Data excerpts:
┏━━

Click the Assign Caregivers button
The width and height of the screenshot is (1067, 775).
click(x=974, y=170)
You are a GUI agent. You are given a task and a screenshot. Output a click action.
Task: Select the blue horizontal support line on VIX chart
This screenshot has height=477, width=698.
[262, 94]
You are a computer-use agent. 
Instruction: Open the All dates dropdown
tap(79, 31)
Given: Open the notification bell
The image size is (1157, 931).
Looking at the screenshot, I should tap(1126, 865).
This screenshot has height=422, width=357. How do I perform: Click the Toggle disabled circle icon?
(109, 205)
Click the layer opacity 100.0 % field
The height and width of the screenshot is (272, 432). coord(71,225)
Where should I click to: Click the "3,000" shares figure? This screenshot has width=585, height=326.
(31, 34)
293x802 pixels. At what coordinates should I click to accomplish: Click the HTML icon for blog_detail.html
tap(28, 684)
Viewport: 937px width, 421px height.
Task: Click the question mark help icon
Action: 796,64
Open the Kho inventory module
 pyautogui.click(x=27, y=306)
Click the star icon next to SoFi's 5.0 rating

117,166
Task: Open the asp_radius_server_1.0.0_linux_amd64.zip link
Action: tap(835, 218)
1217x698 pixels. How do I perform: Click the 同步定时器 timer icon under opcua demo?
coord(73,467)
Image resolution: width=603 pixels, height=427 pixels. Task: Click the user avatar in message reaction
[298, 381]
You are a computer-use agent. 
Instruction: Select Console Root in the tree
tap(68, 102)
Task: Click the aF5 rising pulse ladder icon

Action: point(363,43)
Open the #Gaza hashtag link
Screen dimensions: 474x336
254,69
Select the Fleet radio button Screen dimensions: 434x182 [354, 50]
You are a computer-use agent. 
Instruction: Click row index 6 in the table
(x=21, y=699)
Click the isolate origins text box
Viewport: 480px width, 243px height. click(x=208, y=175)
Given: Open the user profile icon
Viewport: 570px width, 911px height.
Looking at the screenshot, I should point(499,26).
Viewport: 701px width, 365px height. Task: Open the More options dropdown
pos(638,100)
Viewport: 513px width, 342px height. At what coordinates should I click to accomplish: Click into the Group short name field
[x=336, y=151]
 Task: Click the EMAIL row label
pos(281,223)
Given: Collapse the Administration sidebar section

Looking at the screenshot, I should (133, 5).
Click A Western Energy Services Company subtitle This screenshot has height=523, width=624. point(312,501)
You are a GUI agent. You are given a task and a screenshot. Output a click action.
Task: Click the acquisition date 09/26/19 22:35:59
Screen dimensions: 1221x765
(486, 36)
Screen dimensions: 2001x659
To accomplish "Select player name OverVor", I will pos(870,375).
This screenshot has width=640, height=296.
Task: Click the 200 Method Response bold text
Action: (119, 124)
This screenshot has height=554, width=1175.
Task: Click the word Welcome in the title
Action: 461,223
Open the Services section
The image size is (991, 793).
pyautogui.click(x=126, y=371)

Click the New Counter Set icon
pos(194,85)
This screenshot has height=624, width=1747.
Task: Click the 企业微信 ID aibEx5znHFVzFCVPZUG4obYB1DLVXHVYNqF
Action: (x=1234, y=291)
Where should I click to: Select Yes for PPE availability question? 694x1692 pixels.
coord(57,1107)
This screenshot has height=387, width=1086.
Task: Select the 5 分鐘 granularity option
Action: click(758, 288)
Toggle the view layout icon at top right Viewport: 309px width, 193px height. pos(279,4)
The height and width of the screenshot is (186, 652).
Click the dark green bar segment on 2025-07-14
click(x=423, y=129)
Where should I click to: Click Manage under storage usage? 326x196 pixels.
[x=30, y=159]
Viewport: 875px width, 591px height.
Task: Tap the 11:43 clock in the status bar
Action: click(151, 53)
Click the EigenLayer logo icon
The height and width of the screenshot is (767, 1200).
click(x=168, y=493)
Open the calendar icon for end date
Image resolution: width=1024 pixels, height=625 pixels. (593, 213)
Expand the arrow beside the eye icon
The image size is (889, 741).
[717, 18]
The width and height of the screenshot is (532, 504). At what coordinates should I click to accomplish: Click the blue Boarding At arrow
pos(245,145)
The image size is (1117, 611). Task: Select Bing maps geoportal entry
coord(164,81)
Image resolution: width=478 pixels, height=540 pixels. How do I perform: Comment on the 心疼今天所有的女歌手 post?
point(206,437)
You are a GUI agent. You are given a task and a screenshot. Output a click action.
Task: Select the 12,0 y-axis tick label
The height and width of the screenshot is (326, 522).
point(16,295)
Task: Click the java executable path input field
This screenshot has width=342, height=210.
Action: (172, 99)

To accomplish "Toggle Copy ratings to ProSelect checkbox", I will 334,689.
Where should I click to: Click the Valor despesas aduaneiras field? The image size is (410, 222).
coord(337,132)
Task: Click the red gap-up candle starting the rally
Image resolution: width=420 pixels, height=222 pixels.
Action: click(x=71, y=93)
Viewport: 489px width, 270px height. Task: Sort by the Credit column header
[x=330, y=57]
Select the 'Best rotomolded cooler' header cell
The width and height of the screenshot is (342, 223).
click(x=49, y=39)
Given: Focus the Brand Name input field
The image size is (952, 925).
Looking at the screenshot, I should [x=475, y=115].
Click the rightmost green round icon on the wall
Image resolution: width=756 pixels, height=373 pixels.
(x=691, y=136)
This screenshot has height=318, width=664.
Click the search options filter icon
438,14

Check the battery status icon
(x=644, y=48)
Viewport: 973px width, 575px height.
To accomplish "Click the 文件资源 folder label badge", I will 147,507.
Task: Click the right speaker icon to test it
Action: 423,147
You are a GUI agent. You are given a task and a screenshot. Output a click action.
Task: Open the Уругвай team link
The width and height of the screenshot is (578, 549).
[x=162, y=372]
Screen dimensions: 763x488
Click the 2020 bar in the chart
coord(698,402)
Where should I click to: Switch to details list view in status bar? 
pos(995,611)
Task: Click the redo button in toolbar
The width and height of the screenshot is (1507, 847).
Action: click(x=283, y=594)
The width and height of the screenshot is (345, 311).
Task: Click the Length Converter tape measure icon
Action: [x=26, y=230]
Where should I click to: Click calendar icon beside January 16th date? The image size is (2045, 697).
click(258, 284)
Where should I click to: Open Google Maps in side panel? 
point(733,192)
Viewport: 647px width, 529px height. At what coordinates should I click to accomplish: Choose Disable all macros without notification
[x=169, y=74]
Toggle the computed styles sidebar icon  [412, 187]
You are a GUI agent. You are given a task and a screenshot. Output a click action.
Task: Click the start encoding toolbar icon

┗━━

— WHAT YOU WILL DO —
Exactly the lines from the one containing "Viewport: 489px width, 270px" to the final line of the data, both included, should be printed, and nothing more.

— SOLUTION TO THE EXERCISE —
Viewport: 489px width, 270px height. Task: Sort by the Credit column header
[x=330, y=57]
Select the 'Best rotomolded cooler' header cell
The width and height of the screenshot is (342, 223).
click(x=49, y=39)
Given: Focus the Brand Name input field
The image size is (952, 925).
Looking at the screenshot, I should [x=475, y=115].
Click the rightmost green round icon on the wall
Image resolution: width=756 pixels, height=373 pixels.
(x=691, y=136)
This screenshot has height=318, width=664.
Click the search options filter icon
438,14

Check the battery status icon
(x=644, y=48)
Viewport: 973px width, 575px height.
To accomplish "Click the 文件资源 folder label badge", I will 147,507.
Task: Click the right speaker icon to test it
Action: 423,147
You are a GUI agent. You are given a task and a screenshot. Output a click action.
Task: Open the Уругвай team link
The width and height of the screenshot is (578, 549).
[x=162, y=372]
Screen dimensions: 763x488
Click the 2020 bar in the chart
coord(698,402)
Where should I click to: Switch to details list view in status bar? 
pos(995,611)
Task: Click the redo button in toolbar
The width and height of the screenshot is (1507, 847).
Action: click(x=283, y=594)
The width and height of the screenshot is (345, 311).
Task: Click the Length Converter tape measure icon
Action: [x=26, y=230]
Where should I click to: Click calendar icon beside January 16th date? The image size is (2045, 697).
click(258, 284)
Where should I click to: Open Google Maps in side panel? 
point(733,192)
Viewport: 647px width, 529px height. At what coordinates should I click to accomplish: Choose Disable all macros without notification
[x=169, y=74]
Toggle the computed styles sidebar icon  [412, 187]
You are a GUI agent. You are given a task and a screenshot. Output a click action.
Task: Click the start encoding toolbar icon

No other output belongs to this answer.